» Work to complete
a – According to the SVM classification page, roughly how many newsgroup posts does the dataset contain, and on how many topics?
b – Copy the SVM classification page verbatim, starting at "Document classification using" and continuing up to and including "on 20 topics.".

» Excerpted passage
Document classification using SVM

The dataset used here is the <b>20 Newsgroups dataset</b>. This dataset contains around 18000 newsgroup posts on 20 topics.

In [1]:
import pandas as pd
from sklearn.datasets import fetch_20newsgroups
from sklearn.feature_extraction.text import TfidfVectorizer
from sklearn.svm import SVC
import seaborn as sns
import matplotlib.pyplot as plt
from nltk.corpus import stopwords
import re
import nltk
from sklearn.metrics import confusion_matrix, classification_report, accuracy_score

In [2]:
ng_data = fetch_20newsgroups(subset = "all", random_state=42)

In [3]:
nltk.download('stopwords')

» Dataset extract
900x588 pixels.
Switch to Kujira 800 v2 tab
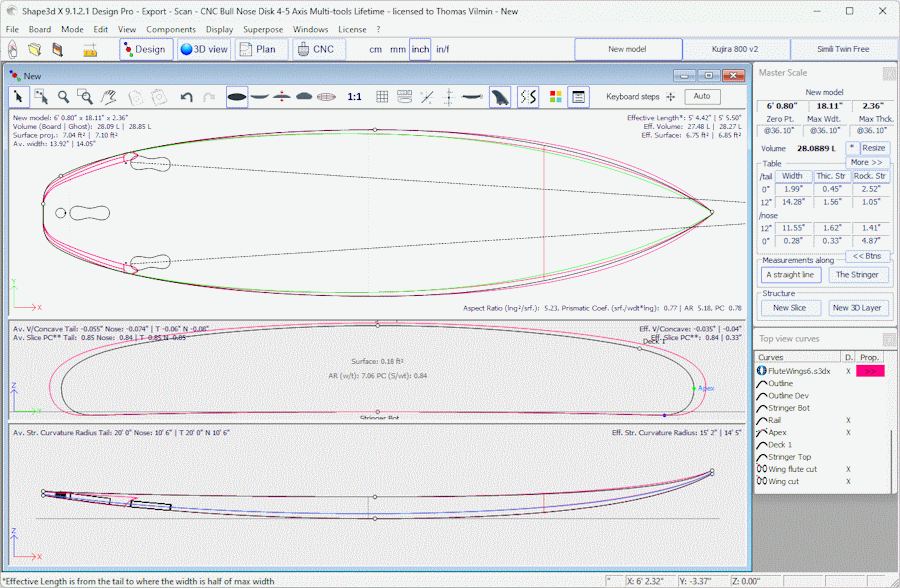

» List of solutions
a – Around 18000 posts on 20 topics.

b –
Document classification using SVM

The dataset used here is the <b>20 Newsgroups dataset</b>. This dataset contains around 18000 newsgroup posts on 20 topics.